A paralisação do dia 14, já teve seu começo em León, segunda cidade do país e considerada o centro intelectual por causa de suas universidades. Na terça-feira, 12, “León iniciou a greve cidadã, dando um exemplo de luta para o resto da nação. O som do silencio que se manifestou nas ruas disse a Daniel Ortega e a Rosario Murillo ‘Vão embora!’”, como afirmou o radialista Aníbal Toruño, diretor da Rádio Dario, cujas instalações foram incendiadas em abril pela polícia. “A greve convocada pela sociedade civil e os diferentes setores produtivos de León é efetiva em quase 100%: as ruas estão desertas, o setor de transporte – que inclui táxis e ônibus – acompanhou a paralisação”, informou.
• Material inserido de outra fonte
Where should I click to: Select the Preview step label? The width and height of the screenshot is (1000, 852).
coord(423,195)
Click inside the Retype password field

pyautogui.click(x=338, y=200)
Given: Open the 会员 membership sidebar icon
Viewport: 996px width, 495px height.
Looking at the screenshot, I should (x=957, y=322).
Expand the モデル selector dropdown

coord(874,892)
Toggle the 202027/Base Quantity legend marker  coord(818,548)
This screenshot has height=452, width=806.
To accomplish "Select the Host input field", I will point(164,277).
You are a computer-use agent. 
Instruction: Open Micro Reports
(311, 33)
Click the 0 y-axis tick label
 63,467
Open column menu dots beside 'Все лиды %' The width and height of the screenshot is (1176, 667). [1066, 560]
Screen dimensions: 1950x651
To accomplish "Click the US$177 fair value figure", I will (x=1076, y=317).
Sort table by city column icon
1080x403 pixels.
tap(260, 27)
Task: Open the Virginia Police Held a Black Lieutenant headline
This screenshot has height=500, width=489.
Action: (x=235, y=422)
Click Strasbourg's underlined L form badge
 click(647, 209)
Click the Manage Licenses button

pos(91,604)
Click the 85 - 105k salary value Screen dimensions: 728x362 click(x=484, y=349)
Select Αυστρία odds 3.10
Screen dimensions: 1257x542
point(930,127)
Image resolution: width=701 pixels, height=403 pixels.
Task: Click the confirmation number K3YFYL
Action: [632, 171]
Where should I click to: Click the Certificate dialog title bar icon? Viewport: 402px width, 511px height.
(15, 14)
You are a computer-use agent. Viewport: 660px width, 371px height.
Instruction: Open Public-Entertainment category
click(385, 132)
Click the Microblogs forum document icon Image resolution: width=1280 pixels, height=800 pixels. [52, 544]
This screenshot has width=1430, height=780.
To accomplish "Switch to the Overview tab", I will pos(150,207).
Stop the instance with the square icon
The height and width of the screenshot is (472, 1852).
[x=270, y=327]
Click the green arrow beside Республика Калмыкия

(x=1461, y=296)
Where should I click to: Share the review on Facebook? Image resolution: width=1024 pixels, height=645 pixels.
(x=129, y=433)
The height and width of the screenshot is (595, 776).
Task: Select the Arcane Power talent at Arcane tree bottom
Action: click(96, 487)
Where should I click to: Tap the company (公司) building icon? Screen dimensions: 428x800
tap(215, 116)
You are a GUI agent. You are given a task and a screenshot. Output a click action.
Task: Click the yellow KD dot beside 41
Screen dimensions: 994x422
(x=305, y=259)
Na capital, Manágua, o caos já está instalado. O governo lançou uma ofensiva entre o domingo e a segunda-feira para levantar os bloqueios de ruas, chamados “tranques”, com ataques de grupos de civis armados junto a policiais anti-motins, denunciaram manifestantes.
A cidade, antes de começar a greve, já estava semi- paralisada por falta de transporte e o temor das pessoas.
A Coalizão Cívica exige ao presidente que dê uma “resposta imediata à Conferência Episcopal sobre a retomada do diálogo nacional”, já que este é “o caminho para revisar o sistema político da Nicarágua desde sua raiz, para conquistar uma autêntica democracia e justiça”.
A CEN informou no dia 7 de junho que entregou uma proposta de “democratização” ao presidente para decidir se é retomado o diálogo nacional, que foi suspenso em 23 de maio passado. Ortega pediu aos bispos 48 horas para refletir sobre a questão.
Porém, na segunda-feira, 11, o secretário da Conferência e bispo da cidade de Estelí (noroeste), Abelardo Mata, disse ao jornal local La Prensa que “a resposta” que receberam “é mais violência”.
Uma reportagem da agência de notícias Pública denuncia que atiradores são orientados a atirar na cabeça para matar os manifestantes. A reportagem consultou um médico especializado em balística para obter sua análise sobre as tomografias do Hospital Lenin Fonseca, localizado em uma das cidades sublevadas. “Segundo o que eu vejo, eles disparavam com ‘precisão científica’: direto, para matar”, afirma o médico, que pede para manter sua identidade em anonimato por questão de segurança. Esse médico diz que viu muitas feridas parecidas quando prestava auxílio durante a guerra civil na Nicarágua, nos anos 1980. “São balas de alto poder. São fuzis, armas de guerra. Não são pistolas”.
“Acredito que [Ortega] respondeu com fatos. Nefasta resposta está dando, resposta que não tem nada de responsável. A crise está se aprofundando mais e mais”, assinalou o bispo da cidade de Esteli.
Muitas lideranças nicaraguenses já se posicionaram afirmando que o caminho para Ortega é deixar o governo. É o caso da ex-comandante da guerrilha sandinista Mônica Baltodano (publicamos matéria com trechos de entrevista concedida por ela nesta página).
O dirigente camponês Medardo Mairena declarou que nos últimos dias, Ortega teria dito a funcionários do Departamento de Estado dos EUA que poderia adiantar as eleições, mas sem renunciar. “É difícil de acreditar que enquanto este traidor se recusa a discutir as novas eleições e a solução dos problemas com a sociedade nicaraguense, vá prestar contas aos Estados Unidos”, falou Francisco Martínez, porta-voz da Coordenadora Universitária pela Democracia e a Justiça.